20 February 2018, Rio de Janeiro — Brazil expects to raise 1 billion reais ($309 million) this year through the sale of 5 million barrels of oil and gas from the country’s offshore pre-salt layer, oil and gas secretary Marcio Felix told Reuters.
The funds will include proceeds from the sale of oil produced by a Petrobras-led consortium in the Libra area, as well as through so-called unitization deals with private companies that have extracted oil from reserves that belong to the government.
Unitization is the process of joining different or competing for oil rights in an oilfield into a single unit, which is required under Brazilian law.
But production in Libra, the first area to be tendered under production-sharing agreements, began in November 2017 with a long-term test and should be responsible for a significant portion of the receipts, Felix said.
The area is operated by Brazilian state-controlled oil company Petroleo Brasileiro in partnership with Anglo-Dutch Royal Dutch Shell Plc, France’s Total SA, China National Petroleum Corp (CNPC) [CNPET.UL] and China National Offshore Oil Corp [SASACY.UL].

Dataset content:
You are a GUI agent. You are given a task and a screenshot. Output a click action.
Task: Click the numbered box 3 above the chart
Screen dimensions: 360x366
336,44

Directions:
A: According to the text on Brazil's pre-salt oil sales, when did production in the Libra area begin?
B: Continue the article on Brazil's pre-salt oil sales from its last sentence.

Results of the exercise:
A: Production began in November 2017 with a long-term test.

B:
Oil from Libra can be sold since the government published a provisional measure in December authorizing the Pre-Sal Petroleo SA (PPSA), the state company managing contracts to develop the offshore pre-salt layer, to directly sell oil and gas.
Felix said the government expects to sell its first cargo of about 500,000 barrels of oil from the Mero field in the Libra area of the Santos basin, also in the offshore pre-salt area, by mid-April.
Felix did not offer further details on unitization deals that are underway.
In Brazil’s pre-salt layer, billions of barrels of oil are trapped under thick layers of sand beneath the ocean floor off the coast of Rio de Janeiro and Sao Paulo.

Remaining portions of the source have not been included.